DATA EXTRACT
━━━━

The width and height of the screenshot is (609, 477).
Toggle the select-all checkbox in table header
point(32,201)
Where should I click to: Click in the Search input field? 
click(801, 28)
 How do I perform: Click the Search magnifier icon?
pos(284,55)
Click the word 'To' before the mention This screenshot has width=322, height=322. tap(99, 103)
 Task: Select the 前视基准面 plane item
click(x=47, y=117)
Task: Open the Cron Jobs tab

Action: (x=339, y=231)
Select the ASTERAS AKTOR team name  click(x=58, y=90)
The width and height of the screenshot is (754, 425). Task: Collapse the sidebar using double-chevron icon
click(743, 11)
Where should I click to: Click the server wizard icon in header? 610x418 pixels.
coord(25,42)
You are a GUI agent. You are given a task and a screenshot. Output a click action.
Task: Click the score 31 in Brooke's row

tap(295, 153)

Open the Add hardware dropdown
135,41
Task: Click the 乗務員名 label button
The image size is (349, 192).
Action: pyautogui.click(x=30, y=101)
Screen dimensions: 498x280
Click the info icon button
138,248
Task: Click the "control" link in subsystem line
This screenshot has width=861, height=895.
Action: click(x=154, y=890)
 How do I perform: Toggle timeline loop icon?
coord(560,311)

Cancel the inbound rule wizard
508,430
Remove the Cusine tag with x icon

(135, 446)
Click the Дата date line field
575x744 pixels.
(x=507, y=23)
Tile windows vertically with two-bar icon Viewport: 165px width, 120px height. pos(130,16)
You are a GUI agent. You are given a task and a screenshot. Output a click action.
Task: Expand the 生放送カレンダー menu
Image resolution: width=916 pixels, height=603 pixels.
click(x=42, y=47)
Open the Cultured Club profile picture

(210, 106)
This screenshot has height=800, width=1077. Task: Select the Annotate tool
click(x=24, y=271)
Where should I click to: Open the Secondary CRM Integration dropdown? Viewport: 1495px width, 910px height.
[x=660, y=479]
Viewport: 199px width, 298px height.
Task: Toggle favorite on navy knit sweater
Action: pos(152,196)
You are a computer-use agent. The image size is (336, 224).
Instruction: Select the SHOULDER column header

━━━━

YOUR INSTRUCTIONS
Could you restate every record above word for word?

EXERCISE RESPONSE
The width and height of the screenshot is (609, 477).
Toggle the select-all checkbox in table header
point(32,201)
Where should I click to: Click in the Search input field? 
click(801, 28)
 How do I perform: Click the Search magnifier icon?
pos(284,55)
Click the word 'To' before the mention This screenshot has width=322, height=322. tap(99, 103)
 Task: Select the 前视基准面 plane item
click(x=47, y=117)
Task: Open the Cron Jobs tab

Action: (x=339, y=231)
Select the ASTERAS AKTOR team name  click(x=58, y=90)
The width and height of the screenshot is (754, 425). Task: Collapse the sidebar using double-chevron icon
click(743, 11)
Where should I click to: Click the server wizard icon in header? 610x418 pixels.
coord(25,42)
You are a GUI agent. You are given a task and a screenshot. Output a click action.
Task: Click the score 31 in Brooke's row

tap(295, 153)

Open the Add hardware dropdown
135,41
Task: Click the 乗務員名 label button
The image size is (349, 192).
Action: pyautogui.click(x=30, y=101)
Screen dimensions: 498x280
Click the info icon button
138,248
Task: Click the "control" link in subsystem line
This screenshot has width=861, height=895.
Action: click(x=154, y=890)
 How do I perform: Toggle timeline loop icon?
coord(560,311)

Cancel the inbound rule wizard
508,430
Remove the Cusine tag with x icon

(135, 446)
Click the Дата date line field
575x744 pixels.
(x=507, y=23)
Tile windows vertically with two-bar icon Viewport: 165px width, 120px height. pos(130,16)
You are a GUI agent. You are given a task and a screenshot. Output a click action.
Task: Expand the 生放送カレンダー menu
Image resolution: width=916 pixels, height=603 pixels.
click(x=42, y=47)
Open the Cultured Club profile picture

(210, 106)
This screenshot has height=800, width=1077. Task: Select the Annotate tool
click(x=24, y=271)
Where should I click to: Open the Secondary CRM Integration dropdown? Viewport: 1495px width, 910px height.
[x=660, y=479]
Viewport: 199px width, 298px height.
Task: Toggle favorite on navy knit sweater
Action: pos(152,196)
You are a computer-use agent. The image size is (336, 224).
Instruction: Select the SHOULDER column header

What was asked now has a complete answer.